Have you ever been to a wedding where you felt like you had to take a number – just to give a quick “Hi” to the bride and groom?  Who hasn’t!?

With 15 years in the wedding industry I have seen a good mix of:

  1. Brides that choose to have wedding lines – This is the “take a number, wait in line” feeling that guests often get. I have seen it all, including the all-out 15 person bridal party line complete with bridesmaids, groomsmen, and flower girls — these can last 3+ hours…  Is this what you want to be doing on your wedding day?!  The stereotypical Utah Reception Line comes because of the excessive guest list that many brides have.  It is not uncommon to send 500+ invitations.
  2. Brides that choose not to have wedding lines – This is usually when the bride and groom have an intimate guest list and have a traditional celebration (wedding, pre-reception photos/cocktails, dinner, dancing).  They generally greet wedding guests during the dinner, cocktails, and dancing – whenever is conveniant.  There isn’t a set time or area blocked off for a formal greeting line).
  3. A combination of having a line or not having a line – This is a great option when you may have a lot of guests, but you want the line very limited – usually just the bride and groom.  In this scenario, the bride and groom aren’t usually in a fixed location.  They spend a lot of their time moving about, greeting guests.  The parents and other wedding party members aren’t a part of the line and get to relax and enjoy the reception.

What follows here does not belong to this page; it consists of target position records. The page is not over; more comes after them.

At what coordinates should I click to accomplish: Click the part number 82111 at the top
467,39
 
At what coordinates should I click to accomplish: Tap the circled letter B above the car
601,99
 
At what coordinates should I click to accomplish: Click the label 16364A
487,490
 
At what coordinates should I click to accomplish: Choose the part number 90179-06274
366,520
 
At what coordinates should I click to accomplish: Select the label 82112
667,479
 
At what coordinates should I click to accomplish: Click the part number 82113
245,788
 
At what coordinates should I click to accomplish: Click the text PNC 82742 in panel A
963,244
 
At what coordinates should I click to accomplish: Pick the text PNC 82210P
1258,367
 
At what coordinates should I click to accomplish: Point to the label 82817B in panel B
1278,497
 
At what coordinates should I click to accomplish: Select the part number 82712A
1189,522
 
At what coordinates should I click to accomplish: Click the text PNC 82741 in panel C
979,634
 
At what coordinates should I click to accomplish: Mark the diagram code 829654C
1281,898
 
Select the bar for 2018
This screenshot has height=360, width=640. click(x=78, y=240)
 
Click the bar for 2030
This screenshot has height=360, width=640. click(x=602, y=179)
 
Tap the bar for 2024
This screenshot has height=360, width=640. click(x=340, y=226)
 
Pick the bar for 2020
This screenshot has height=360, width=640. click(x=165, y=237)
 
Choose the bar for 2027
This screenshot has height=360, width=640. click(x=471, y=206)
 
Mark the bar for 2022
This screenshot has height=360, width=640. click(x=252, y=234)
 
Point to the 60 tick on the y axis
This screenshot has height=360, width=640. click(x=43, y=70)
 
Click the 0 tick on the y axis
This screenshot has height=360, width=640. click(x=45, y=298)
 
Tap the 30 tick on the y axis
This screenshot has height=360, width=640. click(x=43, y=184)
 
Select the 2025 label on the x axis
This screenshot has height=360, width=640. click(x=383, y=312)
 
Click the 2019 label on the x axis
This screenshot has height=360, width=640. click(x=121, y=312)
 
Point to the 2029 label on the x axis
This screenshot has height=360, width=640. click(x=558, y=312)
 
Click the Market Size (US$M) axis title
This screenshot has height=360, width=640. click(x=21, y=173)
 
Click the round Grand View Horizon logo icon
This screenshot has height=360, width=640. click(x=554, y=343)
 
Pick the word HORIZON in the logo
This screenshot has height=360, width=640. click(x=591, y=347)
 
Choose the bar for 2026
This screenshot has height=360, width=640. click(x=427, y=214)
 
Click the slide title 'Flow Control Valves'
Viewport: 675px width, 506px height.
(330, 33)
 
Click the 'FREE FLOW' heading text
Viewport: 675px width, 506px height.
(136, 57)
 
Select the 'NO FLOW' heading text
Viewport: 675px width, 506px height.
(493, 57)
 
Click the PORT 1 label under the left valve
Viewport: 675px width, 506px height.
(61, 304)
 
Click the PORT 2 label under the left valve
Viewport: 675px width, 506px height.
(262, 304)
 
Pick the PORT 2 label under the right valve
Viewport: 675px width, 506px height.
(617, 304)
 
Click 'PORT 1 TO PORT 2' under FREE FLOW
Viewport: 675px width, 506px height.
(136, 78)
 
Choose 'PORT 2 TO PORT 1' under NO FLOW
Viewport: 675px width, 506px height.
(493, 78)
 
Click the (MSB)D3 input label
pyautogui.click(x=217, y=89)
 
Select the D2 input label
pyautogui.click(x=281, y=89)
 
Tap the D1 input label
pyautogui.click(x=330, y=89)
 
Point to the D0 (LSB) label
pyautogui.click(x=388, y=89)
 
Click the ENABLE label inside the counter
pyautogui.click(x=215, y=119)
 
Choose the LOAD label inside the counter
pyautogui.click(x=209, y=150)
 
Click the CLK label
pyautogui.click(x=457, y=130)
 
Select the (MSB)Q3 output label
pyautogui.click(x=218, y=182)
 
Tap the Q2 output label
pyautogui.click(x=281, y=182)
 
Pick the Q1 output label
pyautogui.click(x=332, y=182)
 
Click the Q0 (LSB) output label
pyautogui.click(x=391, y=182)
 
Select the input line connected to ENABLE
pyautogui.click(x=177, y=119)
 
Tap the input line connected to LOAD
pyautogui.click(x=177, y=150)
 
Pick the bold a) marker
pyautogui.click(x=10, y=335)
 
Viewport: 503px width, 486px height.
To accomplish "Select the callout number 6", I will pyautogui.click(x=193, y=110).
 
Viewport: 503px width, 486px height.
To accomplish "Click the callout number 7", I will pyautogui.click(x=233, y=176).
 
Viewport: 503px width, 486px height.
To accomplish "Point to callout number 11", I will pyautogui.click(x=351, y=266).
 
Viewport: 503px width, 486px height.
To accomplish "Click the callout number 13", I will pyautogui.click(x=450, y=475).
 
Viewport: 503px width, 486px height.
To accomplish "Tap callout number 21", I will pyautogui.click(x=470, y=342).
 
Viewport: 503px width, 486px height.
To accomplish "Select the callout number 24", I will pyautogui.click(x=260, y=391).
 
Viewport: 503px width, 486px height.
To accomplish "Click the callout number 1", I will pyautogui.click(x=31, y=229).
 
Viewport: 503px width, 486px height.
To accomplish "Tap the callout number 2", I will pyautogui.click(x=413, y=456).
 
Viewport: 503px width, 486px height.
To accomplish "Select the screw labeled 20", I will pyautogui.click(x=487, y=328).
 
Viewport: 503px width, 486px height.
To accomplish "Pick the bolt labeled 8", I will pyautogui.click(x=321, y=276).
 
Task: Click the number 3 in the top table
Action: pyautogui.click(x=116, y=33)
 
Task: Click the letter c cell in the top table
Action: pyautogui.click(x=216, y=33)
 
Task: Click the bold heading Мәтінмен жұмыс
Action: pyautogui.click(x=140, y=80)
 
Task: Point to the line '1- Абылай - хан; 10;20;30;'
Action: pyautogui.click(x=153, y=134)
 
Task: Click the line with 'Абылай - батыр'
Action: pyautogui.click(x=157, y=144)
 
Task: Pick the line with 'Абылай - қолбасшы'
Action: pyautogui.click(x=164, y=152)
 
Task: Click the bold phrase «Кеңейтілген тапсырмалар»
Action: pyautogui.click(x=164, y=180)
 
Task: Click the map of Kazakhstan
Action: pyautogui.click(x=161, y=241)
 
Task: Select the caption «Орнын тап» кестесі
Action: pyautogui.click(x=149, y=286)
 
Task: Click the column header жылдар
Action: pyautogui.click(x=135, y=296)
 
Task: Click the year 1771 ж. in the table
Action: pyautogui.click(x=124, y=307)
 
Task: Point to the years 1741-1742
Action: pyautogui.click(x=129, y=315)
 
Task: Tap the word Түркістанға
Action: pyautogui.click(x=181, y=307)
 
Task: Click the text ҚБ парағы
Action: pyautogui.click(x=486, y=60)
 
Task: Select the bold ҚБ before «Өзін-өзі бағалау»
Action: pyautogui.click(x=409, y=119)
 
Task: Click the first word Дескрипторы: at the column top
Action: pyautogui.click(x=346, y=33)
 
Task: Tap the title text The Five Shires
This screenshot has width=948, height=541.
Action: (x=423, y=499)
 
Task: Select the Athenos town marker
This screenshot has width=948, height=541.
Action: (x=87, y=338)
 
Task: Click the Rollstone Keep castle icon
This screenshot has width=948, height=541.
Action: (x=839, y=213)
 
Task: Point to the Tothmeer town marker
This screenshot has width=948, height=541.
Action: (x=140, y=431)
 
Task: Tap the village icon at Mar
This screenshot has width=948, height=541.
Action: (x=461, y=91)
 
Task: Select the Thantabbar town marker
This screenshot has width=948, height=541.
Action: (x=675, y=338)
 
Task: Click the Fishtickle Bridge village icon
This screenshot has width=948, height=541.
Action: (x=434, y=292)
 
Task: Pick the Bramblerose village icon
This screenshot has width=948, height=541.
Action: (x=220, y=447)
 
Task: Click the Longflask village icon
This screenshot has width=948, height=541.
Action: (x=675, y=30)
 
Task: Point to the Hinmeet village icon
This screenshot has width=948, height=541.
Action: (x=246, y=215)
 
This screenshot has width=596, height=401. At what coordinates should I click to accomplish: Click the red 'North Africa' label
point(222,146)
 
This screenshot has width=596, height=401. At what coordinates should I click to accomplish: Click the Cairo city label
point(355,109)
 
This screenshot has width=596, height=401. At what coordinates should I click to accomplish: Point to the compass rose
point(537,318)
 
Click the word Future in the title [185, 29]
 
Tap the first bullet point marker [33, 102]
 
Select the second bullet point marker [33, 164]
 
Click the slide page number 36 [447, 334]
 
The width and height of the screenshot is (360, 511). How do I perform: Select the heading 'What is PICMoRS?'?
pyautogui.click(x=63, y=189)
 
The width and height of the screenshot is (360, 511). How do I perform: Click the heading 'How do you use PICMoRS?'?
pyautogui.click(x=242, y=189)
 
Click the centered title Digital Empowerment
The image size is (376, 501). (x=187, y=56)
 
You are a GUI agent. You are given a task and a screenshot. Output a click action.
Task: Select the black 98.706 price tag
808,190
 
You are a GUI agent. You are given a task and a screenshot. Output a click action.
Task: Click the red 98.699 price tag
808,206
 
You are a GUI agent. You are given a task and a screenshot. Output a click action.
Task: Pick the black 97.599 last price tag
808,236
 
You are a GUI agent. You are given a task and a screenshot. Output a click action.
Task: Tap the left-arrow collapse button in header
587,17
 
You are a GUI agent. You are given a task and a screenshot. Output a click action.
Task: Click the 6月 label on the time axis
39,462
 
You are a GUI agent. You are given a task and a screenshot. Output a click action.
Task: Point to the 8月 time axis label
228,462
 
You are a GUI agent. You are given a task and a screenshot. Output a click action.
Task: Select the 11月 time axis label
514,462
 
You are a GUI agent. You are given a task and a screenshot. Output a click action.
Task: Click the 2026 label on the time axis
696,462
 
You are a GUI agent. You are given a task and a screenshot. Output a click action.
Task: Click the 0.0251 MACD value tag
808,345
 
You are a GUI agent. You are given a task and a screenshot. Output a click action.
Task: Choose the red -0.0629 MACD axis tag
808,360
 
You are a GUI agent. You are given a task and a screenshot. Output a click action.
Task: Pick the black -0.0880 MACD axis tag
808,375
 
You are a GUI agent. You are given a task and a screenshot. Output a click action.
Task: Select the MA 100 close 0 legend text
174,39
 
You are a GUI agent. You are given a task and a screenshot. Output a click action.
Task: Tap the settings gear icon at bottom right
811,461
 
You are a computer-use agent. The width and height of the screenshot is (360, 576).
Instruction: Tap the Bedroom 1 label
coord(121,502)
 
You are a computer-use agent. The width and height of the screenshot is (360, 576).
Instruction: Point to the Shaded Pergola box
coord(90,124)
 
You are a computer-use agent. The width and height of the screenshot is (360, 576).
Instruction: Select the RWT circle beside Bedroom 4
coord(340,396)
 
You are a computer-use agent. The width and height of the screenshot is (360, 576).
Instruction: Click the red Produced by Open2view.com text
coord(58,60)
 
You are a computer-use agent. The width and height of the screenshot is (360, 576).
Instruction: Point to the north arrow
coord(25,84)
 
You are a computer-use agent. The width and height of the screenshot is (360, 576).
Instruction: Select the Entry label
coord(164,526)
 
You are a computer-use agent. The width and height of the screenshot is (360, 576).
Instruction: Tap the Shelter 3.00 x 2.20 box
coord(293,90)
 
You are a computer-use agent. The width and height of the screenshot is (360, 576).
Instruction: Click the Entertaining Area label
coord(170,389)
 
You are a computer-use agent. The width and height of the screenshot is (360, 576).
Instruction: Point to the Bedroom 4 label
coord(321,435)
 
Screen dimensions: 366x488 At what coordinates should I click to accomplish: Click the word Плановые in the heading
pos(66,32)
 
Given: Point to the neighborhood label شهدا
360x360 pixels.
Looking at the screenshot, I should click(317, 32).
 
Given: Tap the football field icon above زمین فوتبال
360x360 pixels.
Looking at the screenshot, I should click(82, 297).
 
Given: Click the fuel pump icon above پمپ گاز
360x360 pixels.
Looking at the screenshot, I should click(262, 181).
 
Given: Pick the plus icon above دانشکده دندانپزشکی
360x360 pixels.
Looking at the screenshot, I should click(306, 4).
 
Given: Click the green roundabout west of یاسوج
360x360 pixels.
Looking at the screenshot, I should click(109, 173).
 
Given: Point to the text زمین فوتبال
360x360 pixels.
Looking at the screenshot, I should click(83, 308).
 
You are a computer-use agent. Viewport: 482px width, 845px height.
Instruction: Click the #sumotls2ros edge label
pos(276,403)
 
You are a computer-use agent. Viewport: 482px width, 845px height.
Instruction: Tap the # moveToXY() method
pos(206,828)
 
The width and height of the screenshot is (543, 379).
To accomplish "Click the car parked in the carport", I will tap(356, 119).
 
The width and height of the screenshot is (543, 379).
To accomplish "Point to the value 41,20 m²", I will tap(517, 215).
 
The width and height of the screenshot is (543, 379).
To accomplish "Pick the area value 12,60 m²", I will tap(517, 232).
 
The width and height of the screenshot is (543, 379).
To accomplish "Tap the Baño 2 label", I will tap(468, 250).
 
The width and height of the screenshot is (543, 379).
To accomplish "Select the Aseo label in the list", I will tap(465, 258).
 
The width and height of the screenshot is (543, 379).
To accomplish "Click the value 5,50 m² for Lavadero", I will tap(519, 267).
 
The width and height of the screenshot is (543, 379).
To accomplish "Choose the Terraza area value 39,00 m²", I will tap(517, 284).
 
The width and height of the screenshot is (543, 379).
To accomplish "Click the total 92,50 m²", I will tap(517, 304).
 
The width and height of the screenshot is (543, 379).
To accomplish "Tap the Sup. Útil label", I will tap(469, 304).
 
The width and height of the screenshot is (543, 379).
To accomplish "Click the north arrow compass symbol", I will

Having attended hundreds, if not thousands of weddings over the years including mine that was thrown in the middle there somewhere, it seemed like there were more people that did lines than didn’t.  Over the years, it has become more popular not to have a formal line.  The drawback of not having a line is – the more guests you invite, the more likely a line will form naturally.  Also, it is important to remember – your wedding guests have set aside part of their day to celebrate with you and it is important to acknowledge they came.

When brides choose a more intimate guest list and limit it to close family and friends, they have the opportunity to spend more time with each guest.  Another plus — more time for the bride and groom to enjoy the reception!

Think twice about how many people to include in your guest list.  The number of people you invite to your wedding and reception greatly impacts other decisions throughout the day.  If you have chosen to have a line, take into consideration those who will be part of the line.  I have seen people literally fall asleep (especially children) while standing in line and if you think a little ring bearer or flower girl can stand in line for more than 10 minutes you are going to have a big surprise.  Also consider your guests, they are there to see you and wish you well but they shouldn’t have to wait an hour to do so, their time is precious too.

If you plan on having a line and you also want to have dancing it is very important that you indicate that on your invitation.  I have been to many weddings where the bride and groom want to break to dance but the line is still going out the door.  Not only that but if you have a photographer or videographer at the reception it is likely you are paying them by the hour.

Wedding receptions can be a great place to catch up with old friends, meet new people and celebrate marriage but remember this is your day.  Make it magical, don’t feel like you have to give in to “tradition” just because that is what everyone else did.  Make is special for you because once it is over all you will have is the pictures and video to look back on and you probably would get bored watching yourself just standing in line.